R-CMD-check pkgdown CRAN status Codecov test coverage CRAN downloads CRAN downloads total License: MIT Lifecycle: experimental

Overview

sci_run_pipeline() orchestrates the full SCI imaging processing workflow in 8 sequential steps. Each step is idempotent and the pipeline can be interrupted and resumed at any point.

Pipeline Steps

Step Name Tool Output
1 DICOM metadata extraction pydicom metadata CSV
2 Anonymization (optional) pydicom anonymized DICOMs + mapping
3 DICOM to NIfTI conversion dcm2niix .nii.gz files
4 Spinal cord segmentation SCT _seg.nii.gz
5 Lesion segmentation SCT (SCIsegV2) _lesion_seg.nii.gz
6 Vertebral labeling SCT _labels-disc.nii.gz
7 Parameter extraction SCT CSVs with metrics
8 Merge & export R combined dataset

Running the Full Pipeline

library(scimagR)

status <- sci_run_pipeline(
  project_dir = "~/projects/my-sci-study",
  steps = 1:8,
  anonymize = FALSE
)

Running Individual Steps

Run only specific steps by setting the steps argument:

# Just convert DICOMs
sci_run_pipeline("~/projects/my-sci-study", steps = 3)

# Run segmentation steps
sci_run_pipeline("~/projects/my-sci-study", steps = 4:5)

The QC Pause

After Step 5 (lesion segmentation), the pipeline pauses for manual QC. This is critical: automated lesion segmentation must be visually verified before extracting quantitative parameters.

During the QC pause:

  1. Open the QC HTML reports in data/qc/
  2. Grade each segmentation in the QC log
  3. Re-run failed segmentations if needed
  4. Continue with steps 6-8

Checking Pipeline Status

sci_pipeline_status("~/projects/my-sci-study")

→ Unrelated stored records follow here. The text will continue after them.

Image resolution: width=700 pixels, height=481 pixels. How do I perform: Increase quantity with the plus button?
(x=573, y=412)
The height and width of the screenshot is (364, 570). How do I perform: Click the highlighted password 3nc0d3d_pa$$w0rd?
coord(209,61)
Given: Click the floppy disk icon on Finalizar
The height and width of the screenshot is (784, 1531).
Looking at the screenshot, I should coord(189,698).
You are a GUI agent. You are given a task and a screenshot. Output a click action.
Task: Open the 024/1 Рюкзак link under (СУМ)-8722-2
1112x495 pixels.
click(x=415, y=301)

This returns a tibble showing which steps are complete for each patient and session.

Artifact Grading Strategy

After visual QC, assign artifact grades (0-4) in the imaging registry:

  • 0 (none): Perfect image quality
  • 1 (mild): Minor artifacts, measurements reliable
  • 2 (moderate): Visible artifacts, measurements acceptable
  • 3 (severe): Major artifacts, measurements unreliable
  • 4 (non-evaluable): Cannot be analyzed

Use filter_evaluable() to exclude sessions with grade > 2:

evaluable <- filter_evaluable(registry, max_artifact = 2)

Coverage Matrix

After processing, check your data coverage:

plot_coverage(registry)

This tile plot shows which modalities are available for each patient at each timepoint, with artifact grades overlaid.

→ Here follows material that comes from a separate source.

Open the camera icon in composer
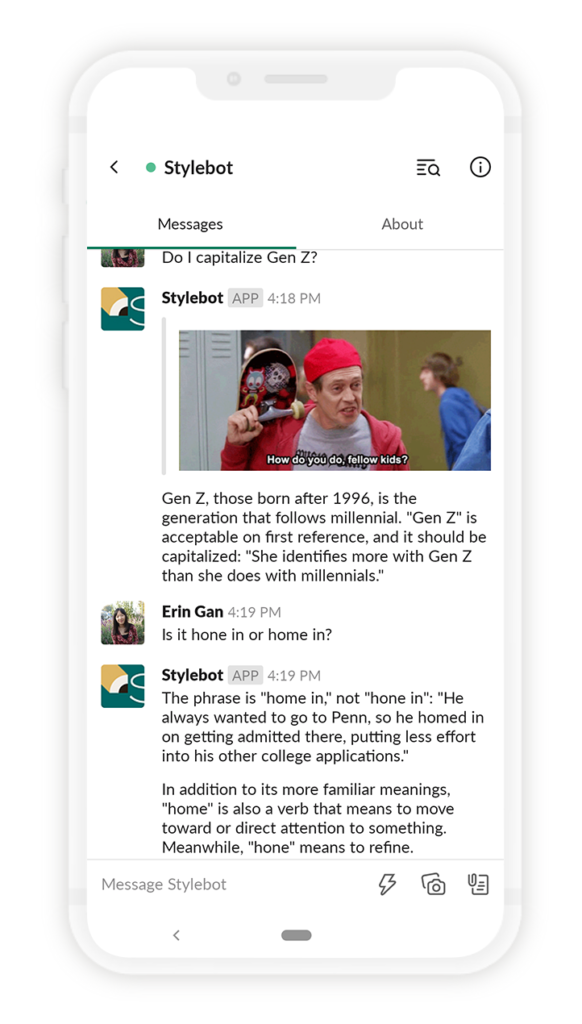The image size is (582, 1024). coord(433,884)
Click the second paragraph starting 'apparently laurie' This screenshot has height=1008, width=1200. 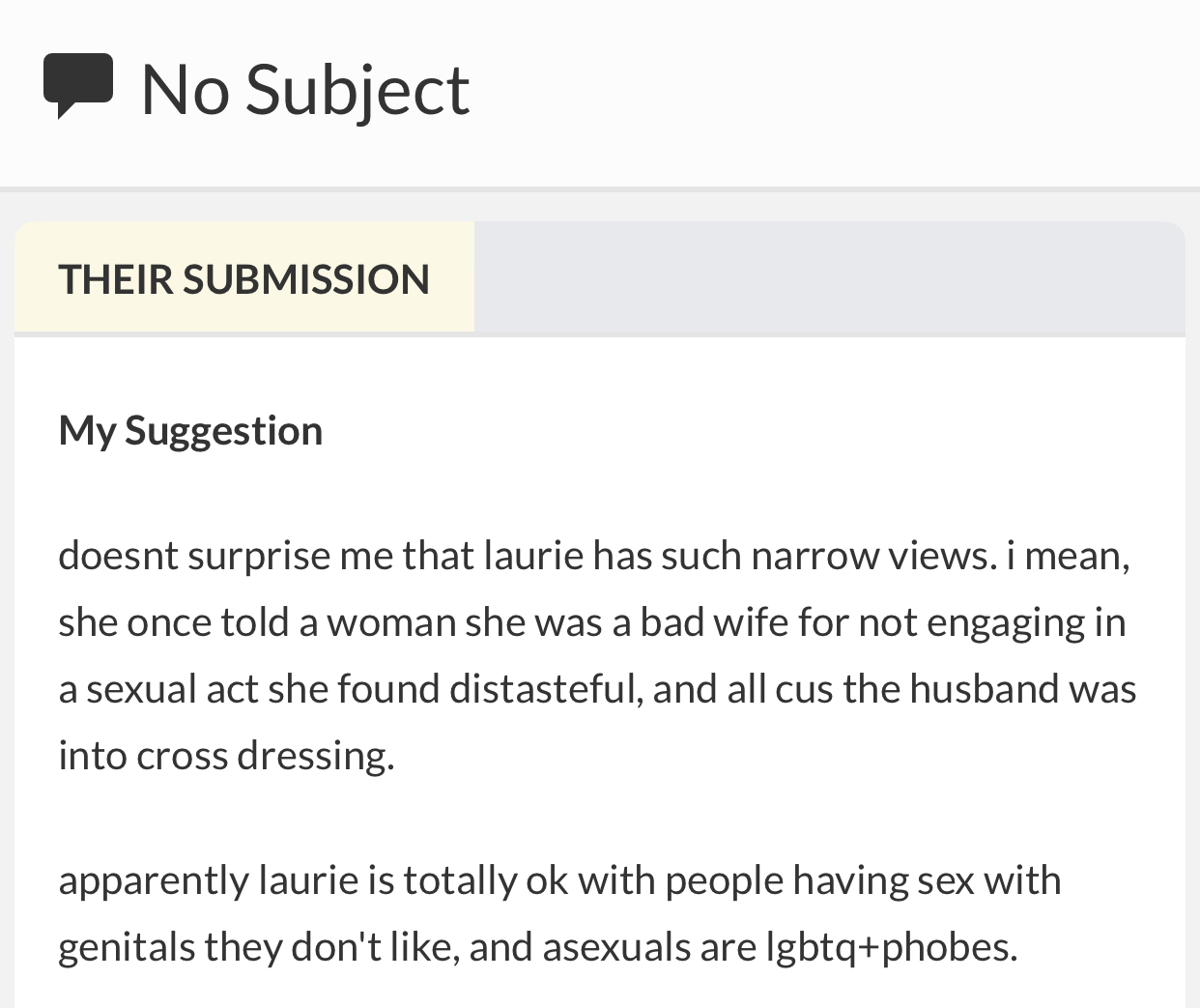(560, 913)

Resuming After Interruption

The pipeline is designed to be resilient to interruptions. Simply re-run with the same arguments — existing outputs will be detected and skipped:

# Re-running skips completed steps automatically
sci_run_pipeline("~/projects/my-sci-study", steps = 1:8)

# Force re-processing with overwrite = TRUE
sci_run_pipeline("~/projects/my-sci-study", steps = 4:5, overwrite = TRUE)